EXERCISE DIRECTIONS: Extend the news account below about Miriam Carey's family questioning the shooting, picking up after its last sentence.

The Carey family is questioning whether shooting her was the only way to end the chase.

“We want to know if protocols were followed,” family attorney Eric Sanders said on CNN’s AC360.

Carey apparently did not have a weapon, but did have a 1-year-old girl in the car with her. The child—Carey’s daughter—survived the chaos unharmed, officials said.

The child has been taken into protective custody by the D.C. Child and Family Services Agency. She has been temporarily placed with a foster family, according an agency spokesperson.

Carey’s family has identified the woman’s body, said Beverly Fields, a spokeswoman for the Office of the Chief Medical Examiner.

Authorities who searched Carey’s apartment in Stamford found discharge papers that listed risperidone, a medication to treat schizophrenia and bipolar disorder, a law enforcement source said. They also found paperwork listing escitalopram, an antidepressant commonly prescribed under the brand name Lexapro, according to the source.

It was not known if she was taking any of the medications, and authorities have not officially linked the incident to mental illness or any other factor.

According to Xavier Amador, a psychologist and expert in schizophrenia and other mental health disorders, it is possible the medications were prescribed for postpartum psychosis, a rare illness that usually comes on suddenly within the first four weeks after birth.

A few months after her daughter was born, Miriam Carey was diagnosed with postpartum depression with psychosis, her sister, Amy Carey-Jones, said on CNN’s “AC360.”

“There wasn’t a pattern. It was something that occurred suddenly,” Carey-Jones said. “She seemed overwhelmed. There was a lot of stress.

“There was not moments of her walking around with delusions. That was not what was going on.”

Her sister made progress with the help of counseling and medications. Carey-Jones said her sister recently told her that the doctors said she didn’t need the medication anymore.

“They tapered her off the medications, and she said she felt fine,” Carey-Jones said.

She declined to discuss what medication her sister had taken.

Carey’s boyfriend contacted police last winter, when their child was four months old, according to the law enforcement source who told CNN about the boyfriend’s reports to police.

He told police that she was suffering from post-partum depression, was having trouble sleeping and was on medication. Carey underwent a mental health evaluation, said the source, who added that the boyfriend has been questioned by federal authorities about Thursday’s events.

EXCERPTED RECORDS:
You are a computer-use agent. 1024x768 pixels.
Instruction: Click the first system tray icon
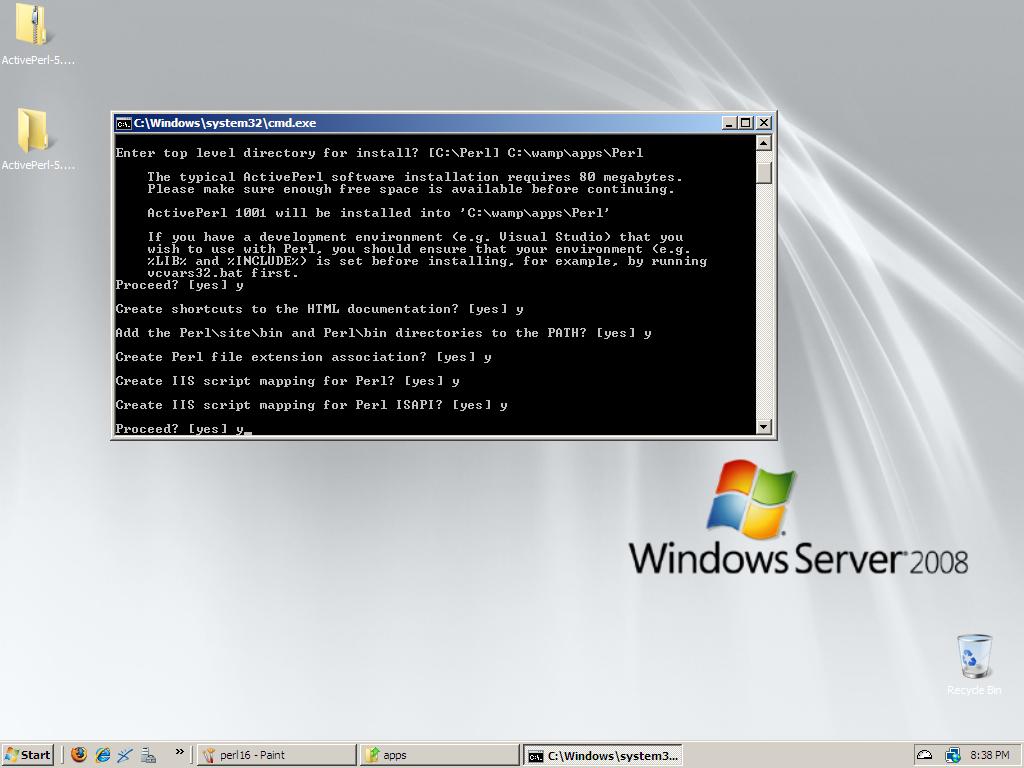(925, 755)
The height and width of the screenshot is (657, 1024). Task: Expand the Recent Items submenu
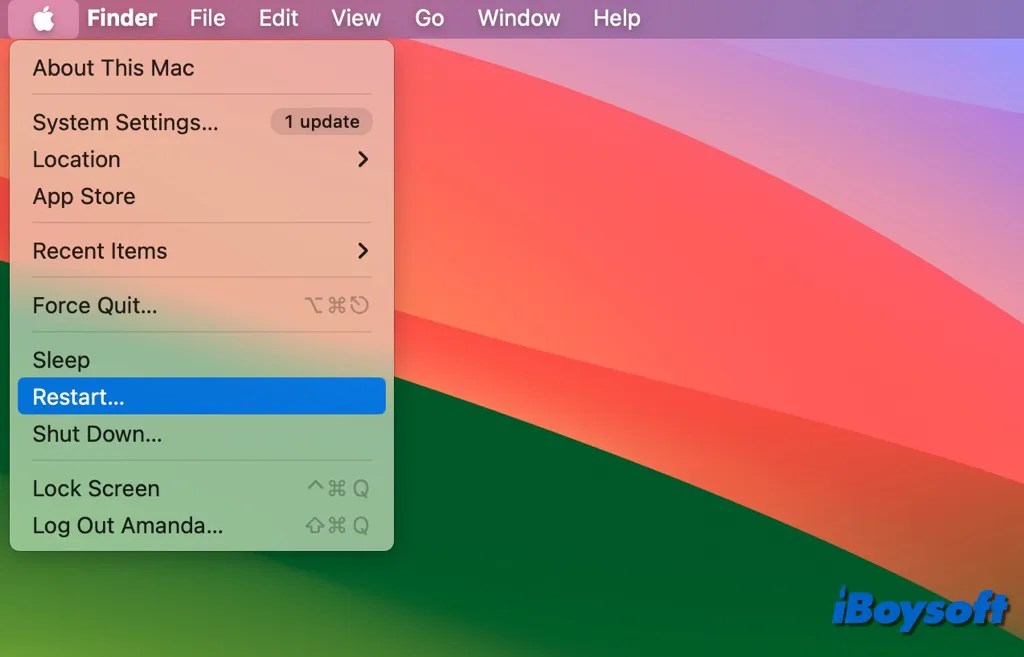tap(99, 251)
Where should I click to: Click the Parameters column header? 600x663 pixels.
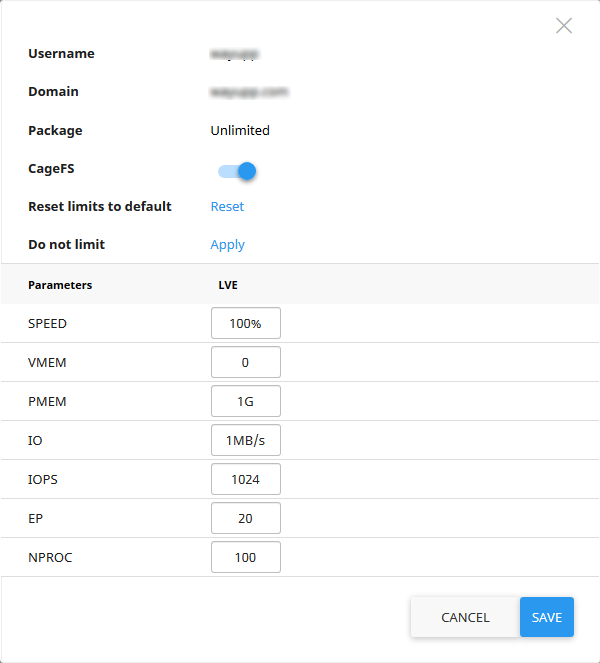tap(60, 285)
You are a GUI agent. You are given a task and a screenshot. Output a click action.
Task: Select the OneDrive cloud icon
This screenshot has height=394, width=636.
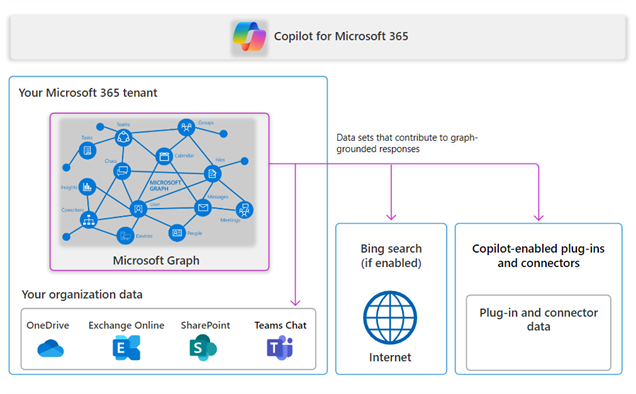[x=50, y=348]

* * *

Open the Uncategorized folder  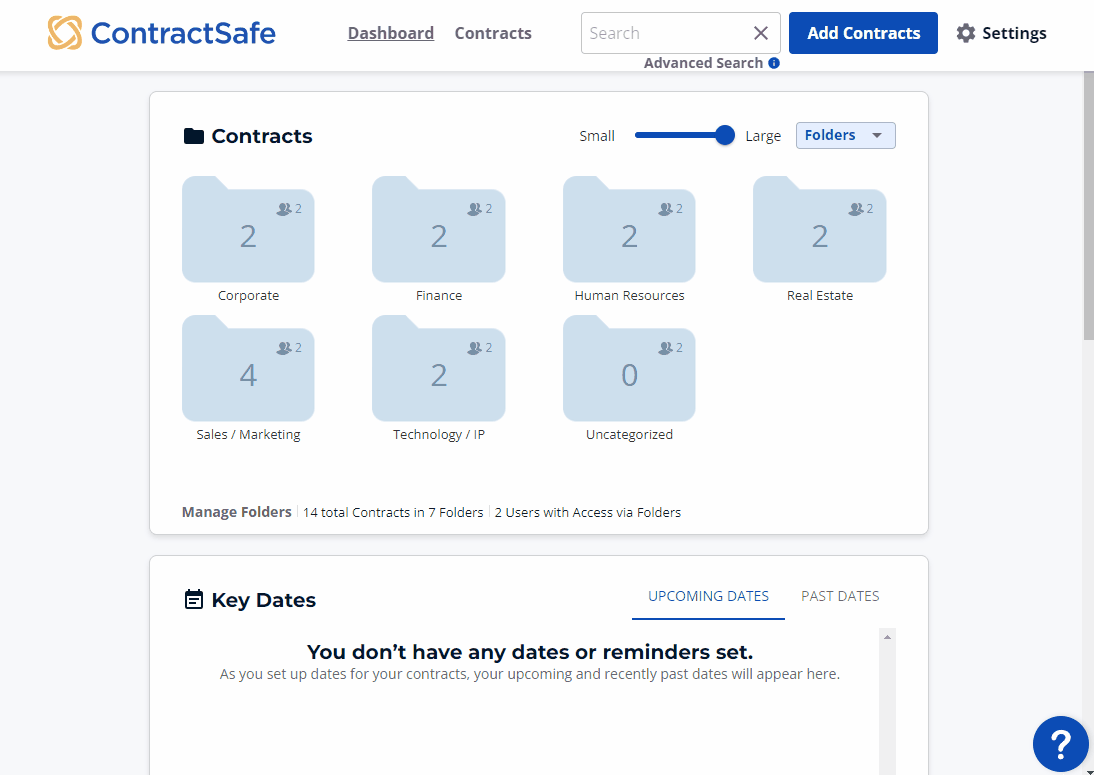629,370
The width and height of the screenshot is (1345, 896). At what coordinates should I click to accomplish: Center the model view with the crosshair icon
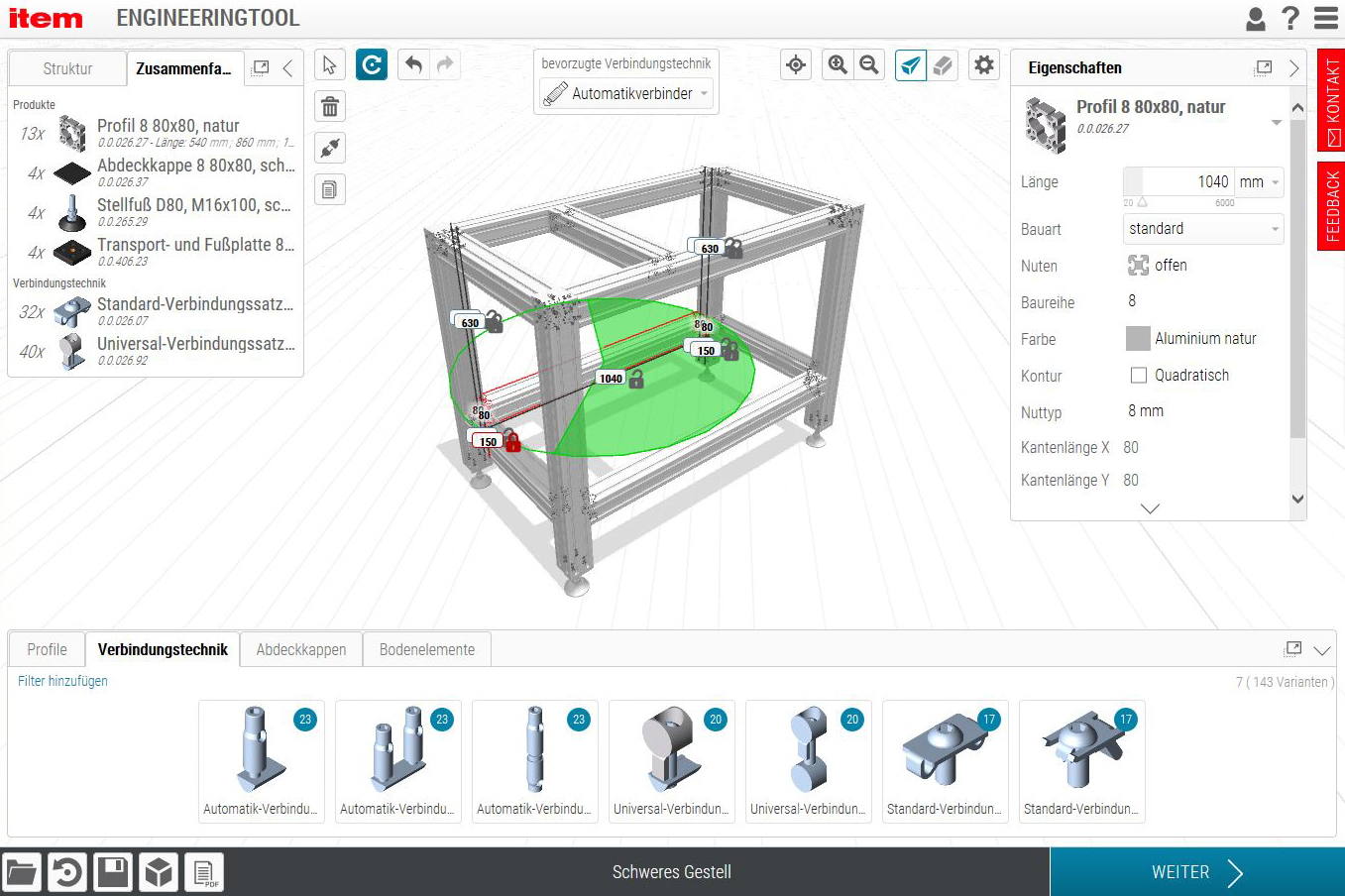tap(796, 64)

==

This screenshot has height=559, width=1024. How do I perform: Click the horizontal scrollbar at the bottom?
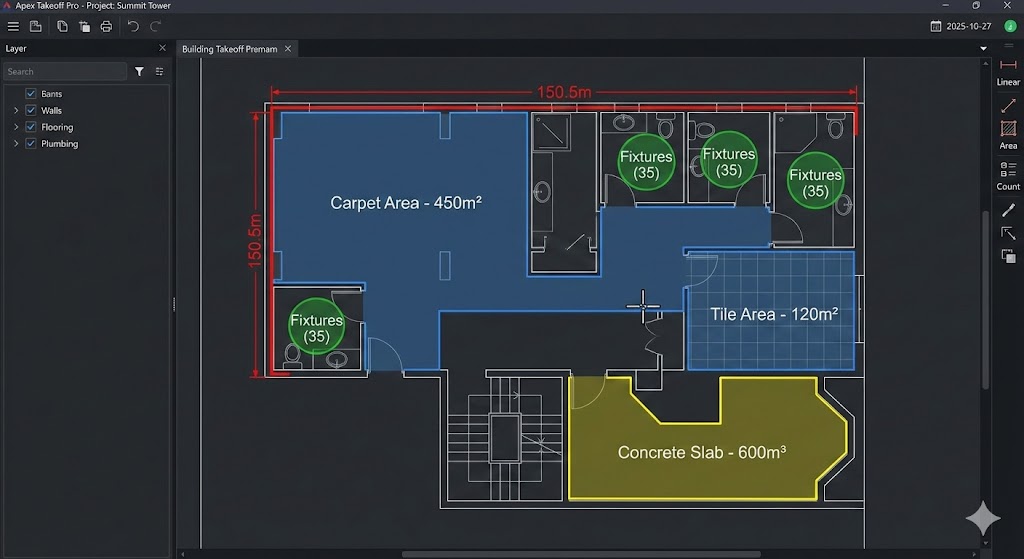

ANSWER SECTION:
The source told CNN that Carey left a letter addressed to the boyfriend at her apartment and that it appeared to contain white powder. The letter was being tested for hazardous substances.

A car chase, gunshots

Thursday’s drama began around 2 p.m., when the woman steered a black Infiniti near the White House, a U.S. Secret Service source said. She drove up to a barrier at the 15th and E street checkpoint and was approached by Secret Service officers. She hurriedly made an erratic three-point turn, striking the barrier and backing into an officer before driving away, the source told CNN.

Police said the car sped down Pennsylvania Avenue toward the Capitol, where security vehicles stopped it at Garfield Circle.

The woman slammed the car into reverse, crashing into a police cruiser, and tried to get away. At that point officers began firing, a witness said.

Dramatic video footage by a videographer for Alhurra TV, a Middle Eastern news outlet financed by the U.S. government, showed the black vehicle then speeding around a nearby traffic circle with a police car in close pursuit and then heading away. The car crashed into more security barriers a few blocks later, witnesses said.

More shots were fired after the vehicle stopped, and the woman was hit several times, said Metropolitan Police Department Chief Cathy Lanier. Carey was later pronounced dead, Lanier said. Two officers were injured.

A Capitol Police officer whose vehicle crashed during the chase was hurt, authorities said. The officer was released from a hospital Thursday night. The Secret Service did not release information about its injured agent.